Task objective: Write out again, exactly as they appear, the lines from the start of the data below through the line with "Click the React heart icon"; no pictures.

Material to process:
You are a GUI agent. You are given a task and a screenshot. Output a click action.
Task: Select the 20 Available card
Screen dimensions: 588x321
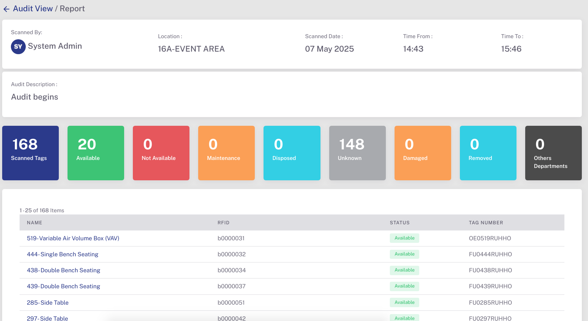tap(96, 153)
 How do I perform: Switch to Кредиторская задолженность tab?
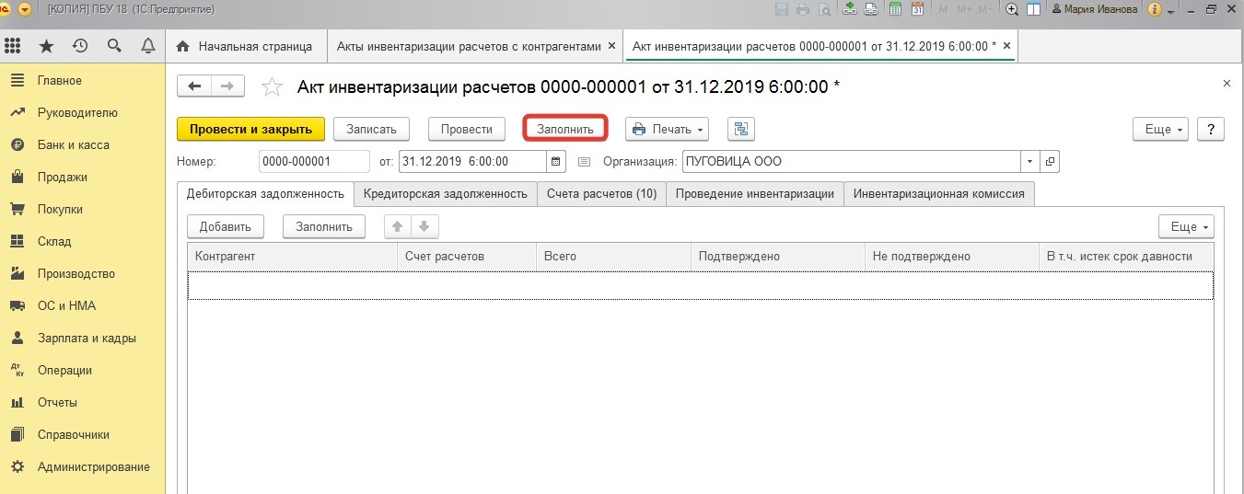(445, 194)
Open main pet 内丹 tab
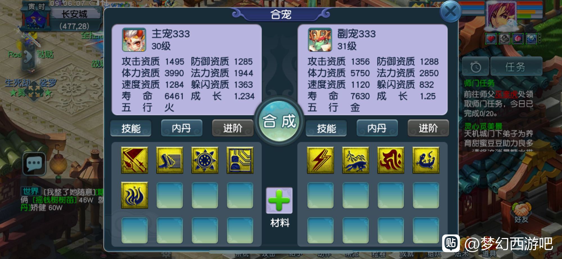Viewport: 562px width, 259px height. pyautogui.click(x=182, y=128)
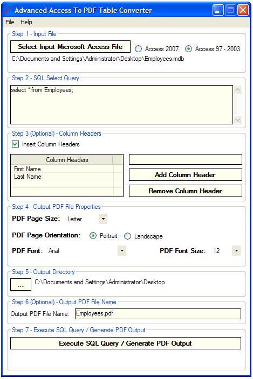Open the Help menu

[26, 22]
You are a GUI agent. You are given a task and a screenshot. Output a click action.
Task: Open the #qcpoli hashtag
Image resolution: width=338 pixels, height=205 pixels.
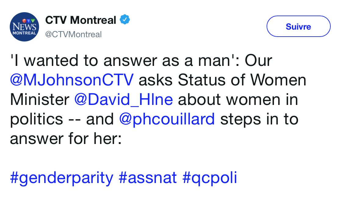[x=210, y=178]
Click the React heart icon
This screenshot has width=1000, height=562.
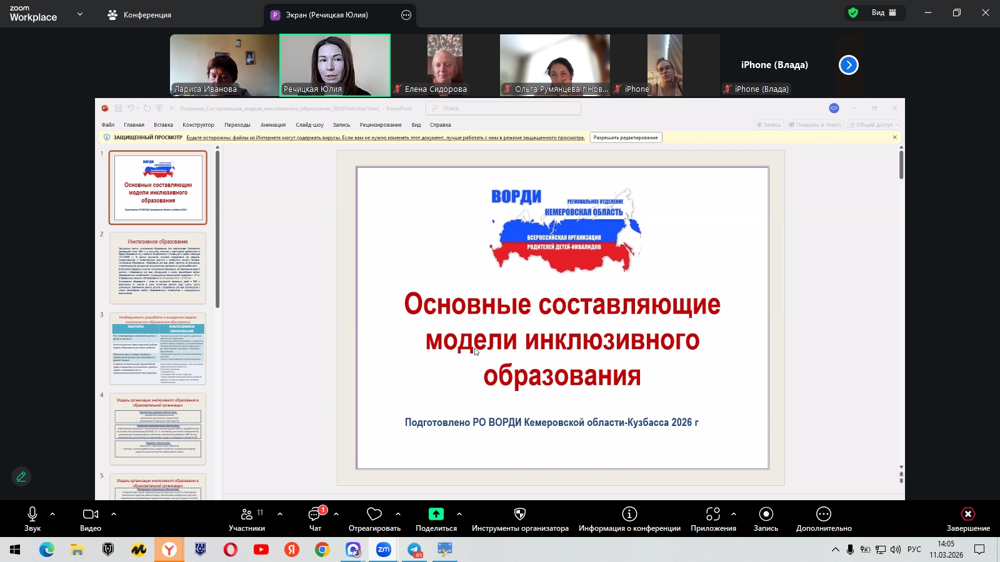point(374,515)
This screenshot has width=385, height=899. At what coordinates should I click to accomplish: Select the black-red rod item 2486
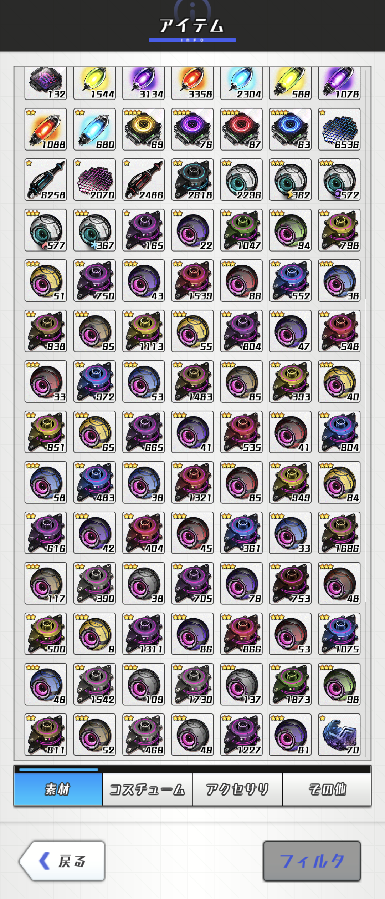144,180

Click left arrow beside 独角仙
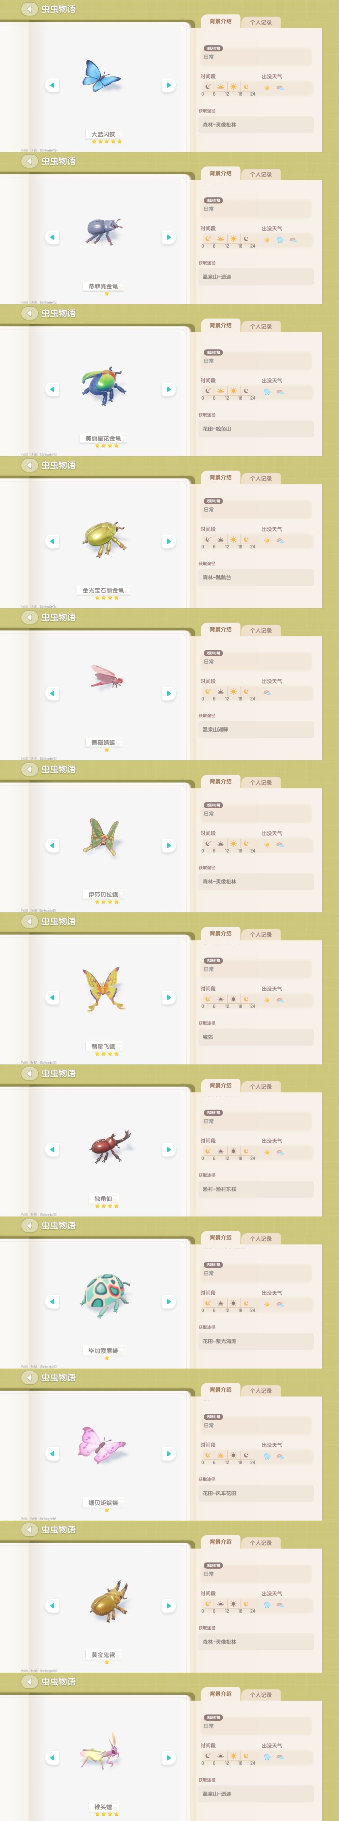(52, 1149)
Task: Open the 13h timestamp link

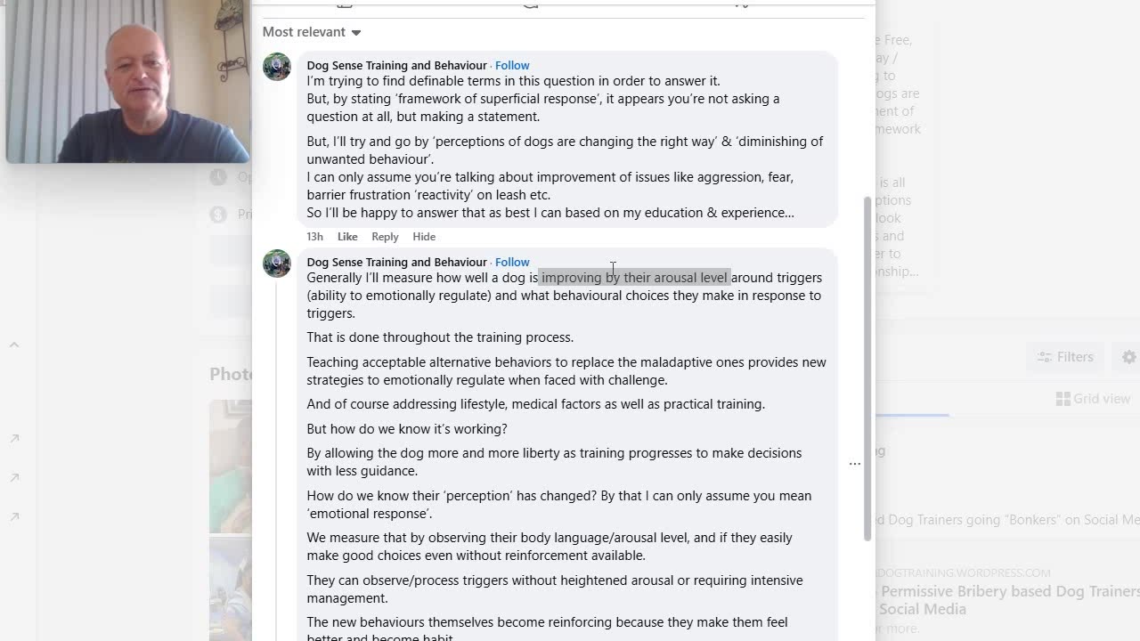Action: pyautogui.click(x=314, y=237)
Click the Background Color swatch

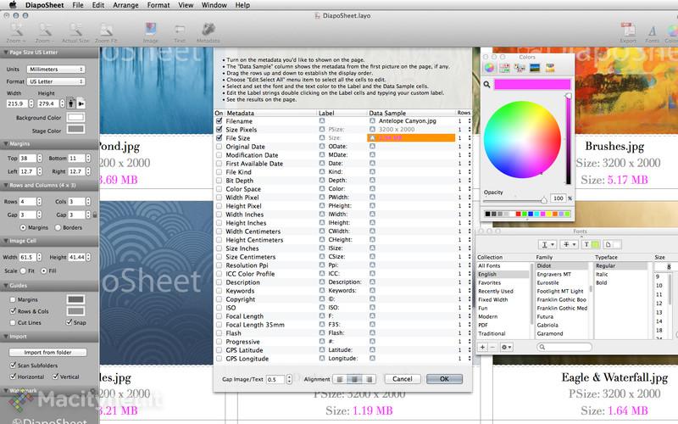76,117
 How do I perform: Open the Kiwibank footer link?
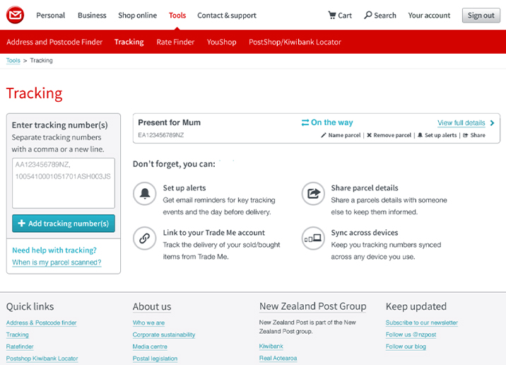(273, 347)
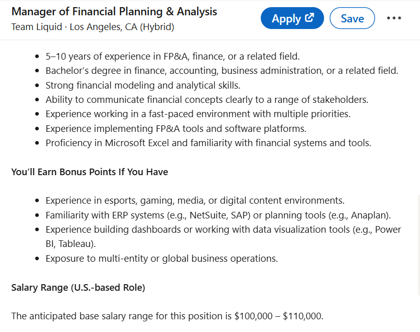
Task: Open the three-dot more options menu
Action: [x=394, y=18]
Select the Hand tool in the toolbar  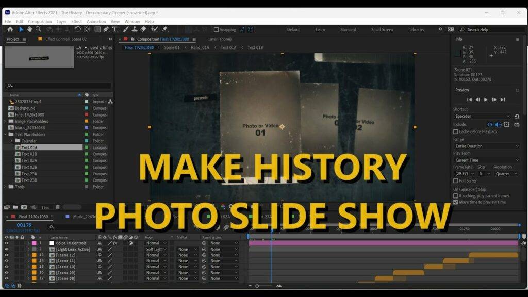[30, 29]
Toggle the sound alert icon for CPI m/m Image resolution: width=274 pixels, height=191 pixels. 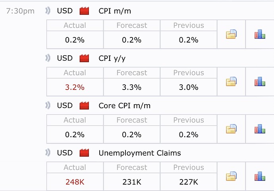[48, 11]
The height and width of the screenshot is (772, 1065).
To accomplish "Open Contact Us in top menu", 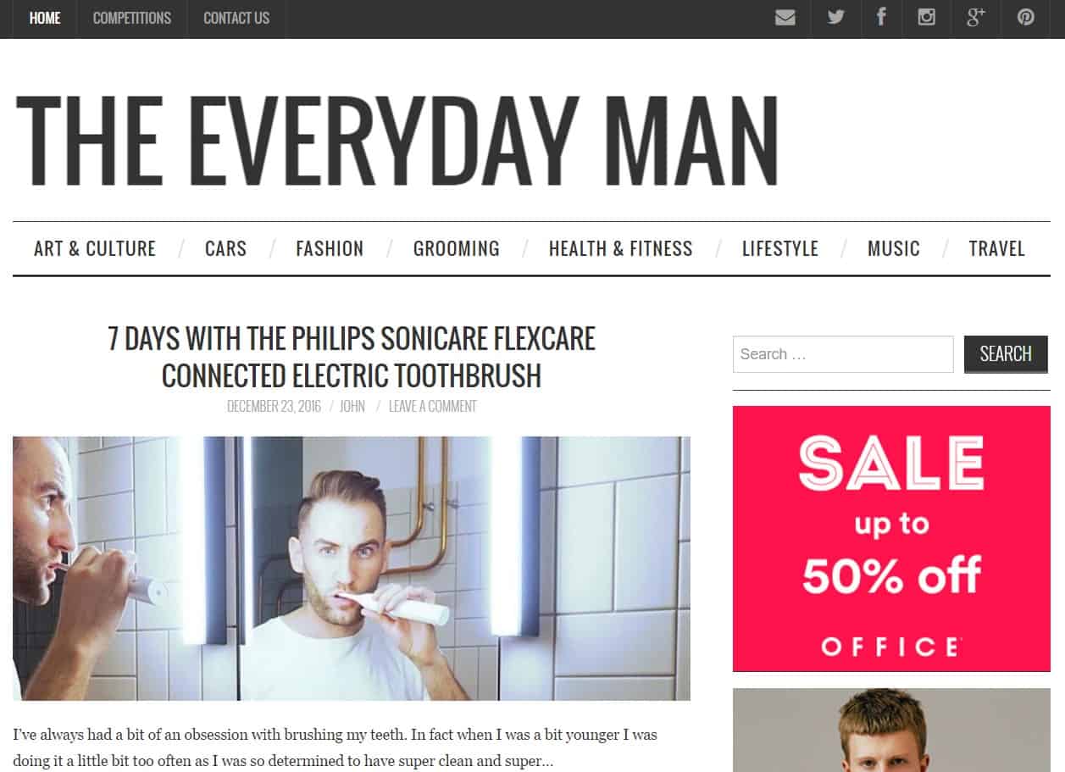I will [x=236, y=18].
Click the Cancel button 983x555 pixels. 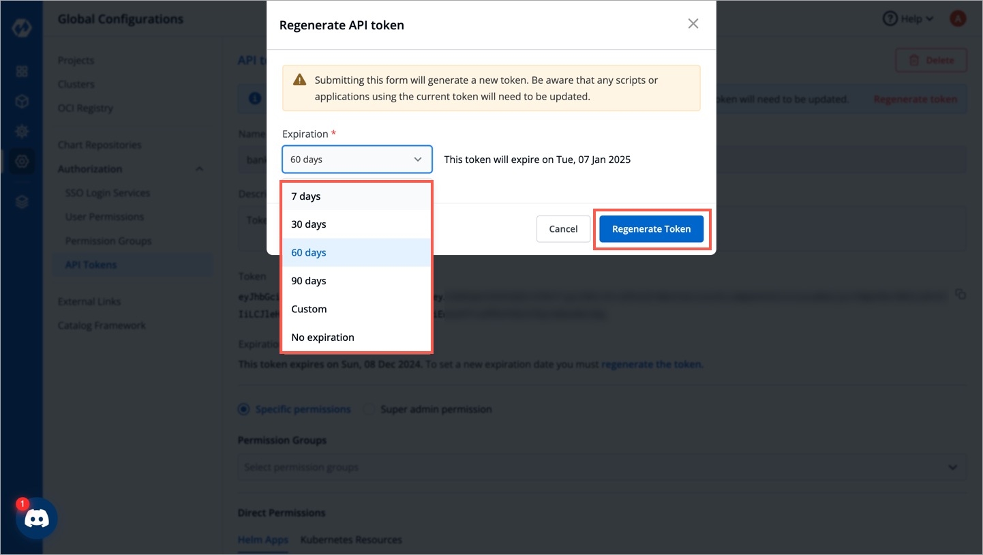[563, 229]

Written answer:
You are a GUI agent. You are given a task and a screenshot. Output a click action.
Task: Select the 20 Available card
Screen dimensions: 588x321
tap(96, 153)
 How do I perform: Switch to Кредиторская задолженность tab?
(445, 194)
Open main pet 内丹 tab
Viewport: 562px width, 259px height. pyautogui.click(x=182, y=128)
Open the Help menu

[26, 22]
You are a GUI agent. You are given a task and a screenshot. Output a click action.
Task: Open the #qcpoli hashtag
Image resolution: width=338 pixels, height=205 pixels.
[x=210, y=178]
Click the React heart icon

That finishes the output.